“Patch Adams” Christianity

Last night I watched “Patch Adams,” with Robin Williams. Based on a true story, Hunter “Patch” Adams is a passionate doctor-in-training who eschews the cold science of doctorship and seeks to provide true, wholistic care for his patients. While I believe the relationship between the “establishment” and the “rebel” is somewhat overplayed, the clarity of the fight certainly provides good material for thought.

The dean of the medical school sets the stage with his opening remarks:

It is human nature to lie, take shortcuts, to lose your nerve, get tired, make mistakes. No rational patient would put his trust in a human being, and we’re not gonna let him! It is our mission here to rigorously and ruthlessly train the humanity out of you and make you into something better. We’re gonna make doctors out of you.

I get the impression that much of our thinking about “ministry” and service in the church would fit nicely with Dean Wolcott’s view of the world. In fact, I can imagine some seminary professors using these lines verbatim! We look for pastors (and deacons, counselors, teachers, etc.) who remain unnerved by the disease they handle, who never get tired, who don’t take shortcuts, and who don’t make mistakes (at least not big ones). This is fine, so long as the source of that strength is the compassion of Jesus Christ and the working of the Holy Spirit within us.

But so often we rely not on the compassionate humanity of Jesus Christ, but on the cold efficiency of emotional detachment. We schedule our meetings with “sinners” and remain as distant as the doctor in the mental ward at the beginning of the film. Sure, we listen and we care, but we give our theologically correct answers and move on with our lives. Sometimes this is what people need, and is love — but the possibility exists that we give true compassion only lip service. We avoid what doctors call transference.

Why is this so? Two answers are interwined: fear and pride. Fear keeps us from getting too close, lest we be stained with the sin, or trapped by it, or stuck in a situation that will sap every last bit of life from us. Pride maintains distance because we’re better than this, that we’re not like “them.” Like fear, pride is a coping mechanism for our own inadequacy. In either case, getting too close can spiritually and emotionally wreck you. You can witness fear and pride in an interchange between Corinne and Patch. (I find that I often think like Corinne, by the way.)

Patch: I know it’s not gonna be easy, but you said anything worth doing is difficult.

Corinne: Look, um– I’m not like you, Patch. I want the white coat. I want people to call me doctor more than anything. I want the recognition.

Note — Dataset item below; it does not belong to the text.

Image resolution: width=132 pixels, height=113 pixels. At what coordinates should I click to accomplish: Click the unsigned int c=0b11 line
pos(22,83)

Patch: You’ll get it every day in the eyes of patients you’re helping. There is more to life than what Dean Walcott puts out there. That is all about power and control, all right? I know you’re scared.

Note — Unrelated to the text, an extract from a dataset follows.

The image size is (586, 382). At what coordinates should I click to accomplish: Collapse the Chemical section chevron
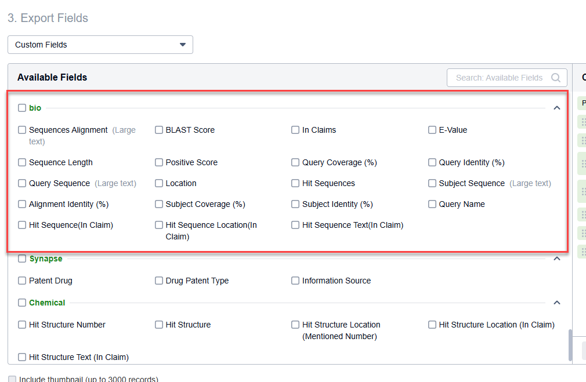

Corinne: You’re right. I am scared. I’m scared to death. You know, you sit here and you talk about life without limits… you know, and breaking the rules. It all sounds very, very romantic. You wanna know what the truth is about all that crap, Patch, hmm? People get hurt.

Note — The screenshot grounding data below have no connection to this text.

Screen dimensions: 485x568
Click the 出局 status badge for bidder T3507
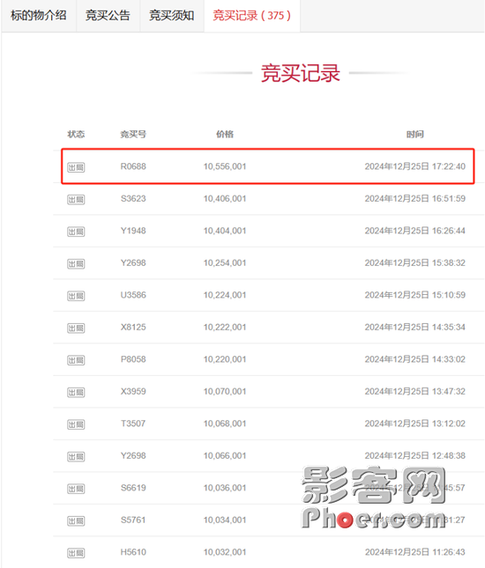[x=76, y=424]
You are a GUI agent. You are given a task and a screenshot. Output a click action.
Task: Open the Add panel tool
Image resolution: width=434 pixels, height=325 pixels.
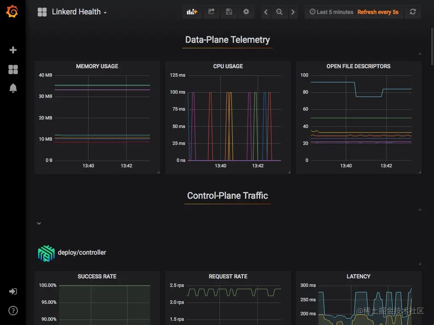point(192,12)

Indeed, people get hurt. The very nature of compassion means a shared pain — and in the case of Jesus, it meant agonizing suffering and death in my place. Fear and pride need to be cast out by faith. We need a true understanding of who we are and the humility to submit to be like our master. We need to trust that God can heal the diseases and pain of this world and of the heart, but that his will is beyond our comprehension, and sometimes shared suffering is all that we can offer. Let us not be like Job’s friends, whose first, and perhaps only, inclination was to “fix the problem.” Let us love.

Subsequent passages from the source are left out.